[Saved data entries]
== Segment start ==
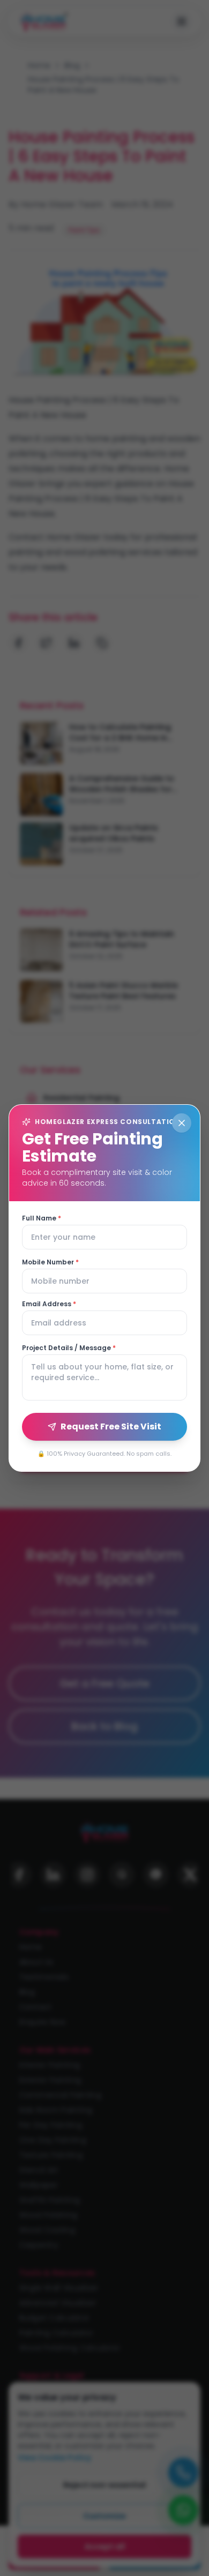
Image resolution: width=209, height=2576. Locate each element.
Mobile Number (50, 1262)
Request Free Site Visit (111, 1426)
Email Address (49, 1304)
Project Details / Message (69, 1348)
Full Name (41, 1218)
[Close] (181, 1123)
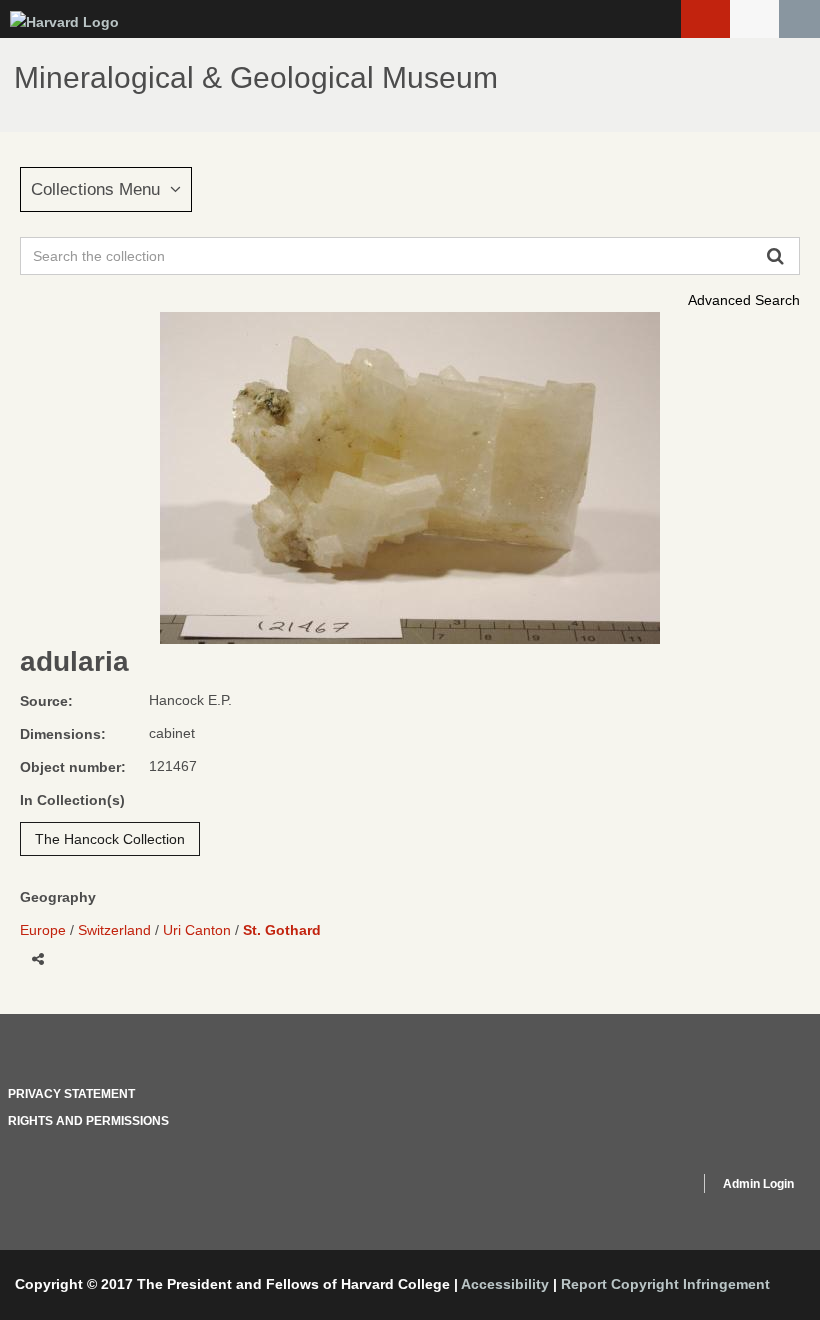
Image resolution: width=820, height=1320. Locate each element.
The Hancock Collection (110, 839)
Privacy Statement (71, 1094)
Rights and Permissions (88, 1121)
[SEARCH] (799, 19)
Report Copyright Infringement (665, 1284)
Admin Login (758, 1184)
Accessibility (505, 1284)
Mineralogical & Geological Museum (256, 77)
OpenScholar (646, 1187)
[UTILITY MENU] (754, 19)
== Segment end ==
== Segment start ==
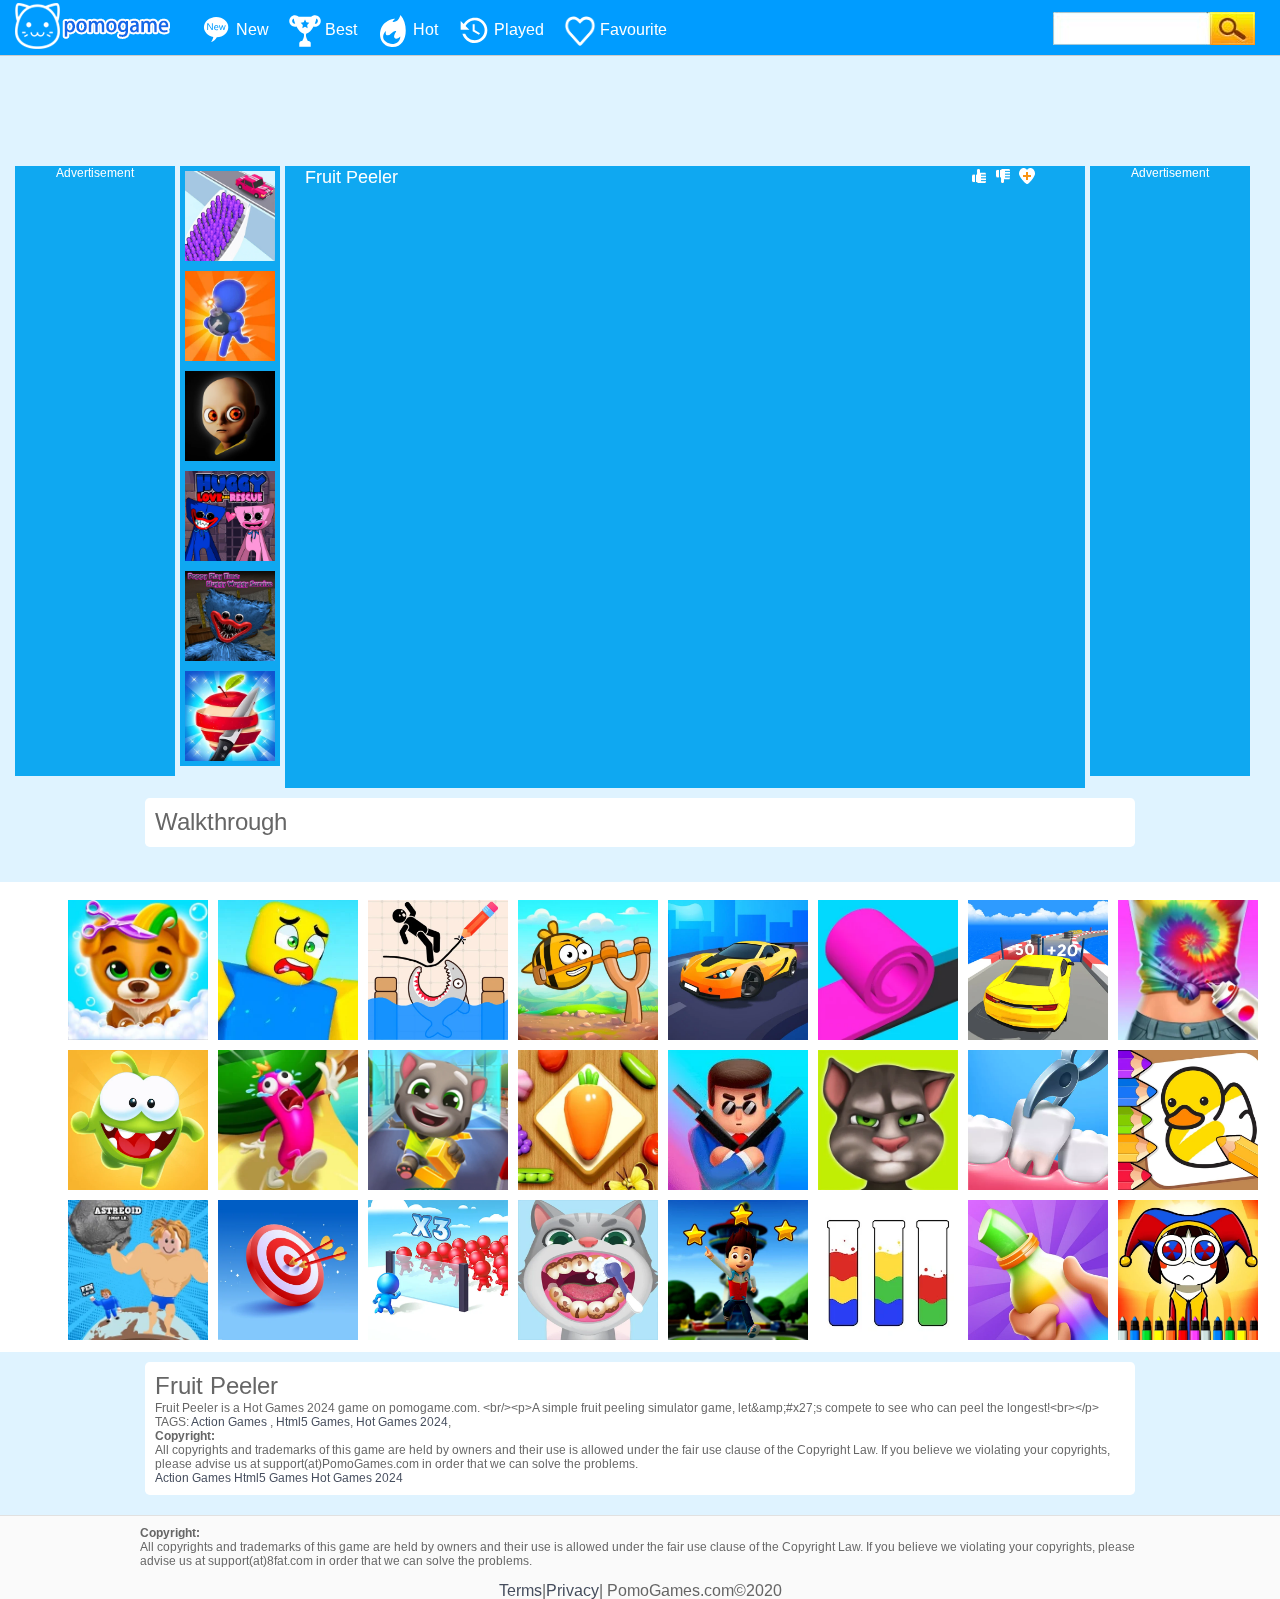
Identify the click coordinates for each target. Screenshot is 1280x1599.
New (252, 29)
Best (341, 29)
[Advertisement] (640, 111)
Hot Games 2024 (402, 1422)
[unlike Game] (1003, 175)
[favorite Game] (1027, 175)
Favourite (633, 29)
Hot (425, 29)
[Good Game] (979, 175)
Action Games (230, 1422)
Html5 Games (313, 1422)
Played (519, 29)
== Segment end ==
- _Exercise instructions_
All that is wanted is the lines above between the one containing "Image resolution: width=209, height=2576." and the one containing "[UTILITY MENU] (754, 19)", inclusive, restated word for word, with pictures omitted.

- _The completed task_
Image resolution: width=209, height=2576. Locate each element.
Mobile Number (50, 1262)
Request Free Site Visit (111, 1426)
Email Address (49, 1304)
Project Details / Message (69, 1348)
Full Name (41, 1218)
[Close] (181, 1123)
Image resolution: width=820, height=1320. Locate each element.
The Hancock Collection (110, 839)
Privacy Statement (71, 1094)
Rights and Permissions (88, 1121)
[SEARCH] (799, 19)
Report Copyright Infringement (665, 1284)
Admin Login (758, 1184)
Accessibility (505, 1284)
Mineralogical & Geological Museum (256, 77)
OpenScholar (646, 1187)
[UTILITY MENU] (754, 19)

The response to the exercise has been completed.